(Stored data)
+++
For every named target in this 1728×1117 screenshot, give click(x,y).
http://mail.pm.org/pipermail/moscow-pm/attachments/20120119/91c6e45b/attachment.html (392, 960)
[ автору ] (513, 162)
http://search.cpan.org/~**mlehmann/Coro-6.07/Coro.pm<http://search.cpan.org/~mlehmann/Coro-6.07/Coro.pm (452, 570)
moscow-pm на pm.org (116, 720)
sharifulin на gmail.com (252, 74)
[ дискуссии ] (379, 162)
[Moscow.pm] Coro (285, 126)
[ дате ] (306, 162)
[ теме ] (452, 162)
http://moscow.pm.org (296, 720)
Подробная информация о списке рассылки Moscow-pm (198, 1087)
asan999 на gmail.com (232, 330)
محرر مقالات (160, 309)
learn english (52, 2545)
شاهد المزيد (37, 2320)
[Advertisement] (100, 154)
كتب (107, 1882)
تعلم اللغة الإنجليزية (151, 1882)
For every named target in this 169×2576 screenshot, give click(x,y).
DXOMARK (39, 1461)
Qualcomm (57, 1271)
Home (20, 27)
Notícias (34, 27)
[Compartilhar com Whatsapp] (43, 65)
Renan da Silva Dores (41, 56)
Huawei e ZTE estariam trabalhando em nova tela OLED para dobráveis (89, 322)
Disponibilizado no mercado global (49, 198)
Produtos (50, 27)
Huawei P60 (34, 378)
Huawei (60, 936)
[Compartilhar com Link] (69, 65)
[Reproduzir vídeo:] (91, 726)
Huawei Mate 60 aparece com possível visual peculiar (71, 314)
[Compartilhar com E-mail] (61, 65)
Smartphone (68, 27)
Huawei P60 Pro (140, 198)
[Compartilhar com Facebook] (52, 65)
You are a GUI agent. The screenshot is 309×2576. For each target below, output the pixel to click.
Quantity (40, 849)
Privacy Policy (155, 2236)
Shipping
+++
Write the entries out again exactly.

**EXERCISE RESULT**
For every named target in this 1728×1117 screenshot, give click(x,y).
http://mail.pm.org/pipermail/moscow-pm/attachments/20120119/91c6e45b/attachment.html (392, 960)
[ автору ] (513, 162)
http://search.cpan.org/~**mlehmann/Coro-6.07/Coro.pm<http://search.cpan.org/~mlehmann/Coro-6.07/Coro.pm (452, 570)
moscow-pm на pm.org (116, 720)
sharifulin на gmail.com (252, 74)
[ дискуссии ] (379, 162)
[Moscow.pm] Coro (285, 126)
[ дате ] (306, 162)
[ теме ] (452, 162)
http://moscow.pm.org (296, 720)
Подробная информация о списке рассылки Moscow-pm (198, 1087)
asan999 на gmail.com (232, 330)
محرر مقالات (160, 309)
learn english (52, 2545)
شاهد المزيد (37, 2320)
[Advertisement] (100, 154)
كتب (107, 1882)
تعلم اللغة الإنجليزية (151, 1882)
For every named target in this 169×2576 screenshot, give click(x,y).
DXOMARK (39, 1461)
Qualcomm (57, 1271)
Home (20, 27)
Notícias (34, 27)
[Compartilhar com Whatsapp] (43, 65)
Renan da Silva Dores (41, 56)
Huawei e ZTE estariam trabalhando em nova tela OLED para dobráveis (89, 322)
Disponibilizado no mercado global (49, 198)
Produtos (50, 27)
Huawei P60 (34, 378)
Huawei (60, 936)
[Compartilhar com Link] (69, 65)
[Reproduzir vídeo:] (91, 726)
Huawei Mate 60 aparece com possível visual peculiar (71, 314)
[Compartilhar com E-mail] (61, 65)
Smartphone (68, 27)
Huawei P60 Pro (140, 198)
[Compartilhar com Facebook] (52, 65)
You are a GUI agent. The screenshot is 309×2576. For each target below, output the pixel to click.
Quantity (40, 849)
Privacy Policy (155, 2236)
Shipping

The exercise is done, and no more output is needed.